Jesús Padilla Zenteno, Presidente de COPARMEX CDMX, durante su participación, resaltó que la corrupción es un problema grave que frena el crecimiento y desarrollo económico poniendo en riesgo la prosperidad del país, afectando el funcionamiento de los mercados, mermando la competencia, distorsionando la asignación de recursos y poniendo en duda la confianza ciudadana en las instituciones públicas. Además de que este problema afecta y limita a las empresas en su desarrollo, así como la creación de empleos dignos y formales y es uno de los mayores riesgos para la realización de negocios al elevar costos de transacciones y desalentar la inversión.

Padilla Zenteno, enfatizó que por años la corrupción se ha visto normalizada en el sistema político y público del país siendo adoptada como “un ejercicio común en las dependencias gubernamentales y una imagen errónea de que con dinero todo es posible y se puede, generando altos costos y nulo abatimiento de la pobreza” y los recursos destinados al desarrollo equitativo se han utilizado para generar fortunas de muchos servidores públicos por lo que una de las reformas más trascendentes en los recientes años es la creación del Sistema Nacional Anticorrupción en 2015, construido para prevenir, combatir y sancionar este delito.

COPARMEX CDMX manifiesta su preocupación porque los puestos más relevantes del Sistema Local Anticorrupción deben ser ocupados por los mejores perfiles, ciudadanos con la mejor experiencia para que no sean utilizados a fin de legitimar acuerdos particulares, preferencias partidistas o de grupos de poder.

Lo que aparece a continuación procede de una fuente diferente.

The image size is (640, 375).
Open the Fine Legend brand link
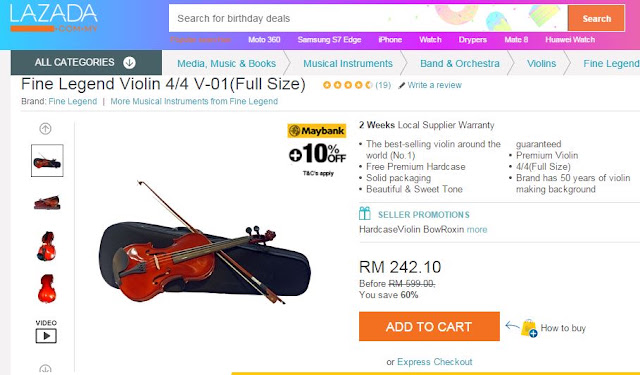(x=73, y=101)
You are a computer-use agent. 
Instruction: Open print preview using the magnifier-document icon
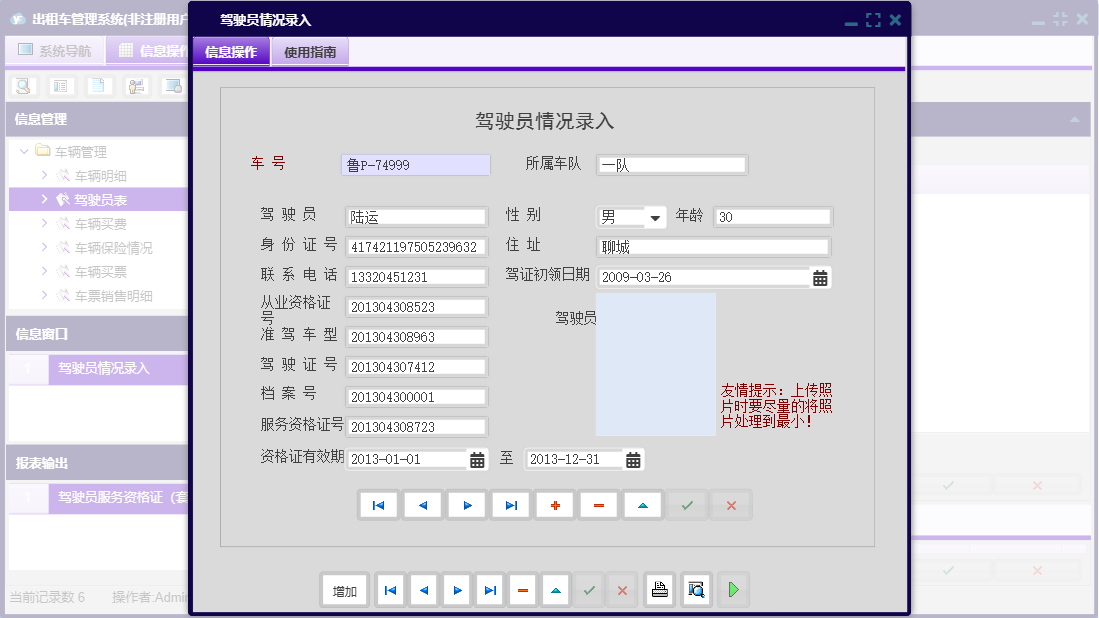pos(694,590)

Por otro lado, el proceso para la creación de las nuevas Salas del Tribunal de Justicia Administrativa de la Ciudad de México debe considerar una partida presupuestal sin excesos por lo que se proponen 15 magistrados y a su vez los candidatos registrados deberán garantizar por su trayectoria que son las personas correctas para dicho cargo y no funcionarios en busca de un nuevo espacio de improductividad.

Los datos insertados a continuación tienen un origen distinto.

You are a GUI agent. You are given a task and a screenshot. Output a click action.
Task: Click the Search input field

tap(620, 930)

Quienes tienen en sus manos la aprobación e implementación de este sistema pueden ofrecernos el mejor modelo anticorrupción para la capital: operativo, independiente y de amplia participación e incidencia. El Presidente de COPARMEX CDMX aseguró que estarán pendientes de que este sistema se construya con la fortaleza de las instituciones y el compromiso de la ciudadanía para así denunciar, realizar las investigaciones pertinentes y tener las sanciones adecuadas de tal forma que “impunidad” no sea la palabra común y se puedan combatir de manera eficaz los actos de corrupción.

Por su parte el Lic. Gustavo de Hoyos Walther, Presidente Nacional de COPARMEX dijo en la apertura del evento, que el país se encuentra en la antesala del término legal para que se conforme el Sistema Nacional Anticorrupción y sus 32 sistemas locales, “tenemos un sistema en su gran mayoría ya conformado” y se espera en un corto plazo lograr procesar las 32 reformas constitucionales y las leyes que den vida a estos sistemas. Ya hay entidades que han concluido su fase constitucional como Querétaro y otras que apenas comienzan esta etapa como lo es Chihuahua o Tabasco. Y por ahora el reto más importante está en la implementación de los 32 sistemas locales anticorrupción que serán el termómetro que indicará si los estados están realizando el ejercicio efectivo o simplemente crearon una reacción de simulación que los ciudadanos y la sociedad civil tendrán que denunciar.

Esto es el principio, lo que sigue es que las autoridades que fueron designadas y los ciudadanos que estén a cargo de los comités estén a la altura y cumplan su cometido, “asegurar y generar un nuevo equilibrio. Los sistemas locales anticorrupción tienen el reto de asegurar que las desviaciones desmedidas que en el cercano pasado tomaron niveles fuera de lo imaginable no se vuelvan a repetir. La importancia de construir instituciones fuertes que permitan ser un dique ante las ansias desmedidas de enriquecimiento y poder es necesaria y las instituciones que hasta hoy se han constituido merecen el respaldo”, concluyó, Gustavo de Hoyos Walther.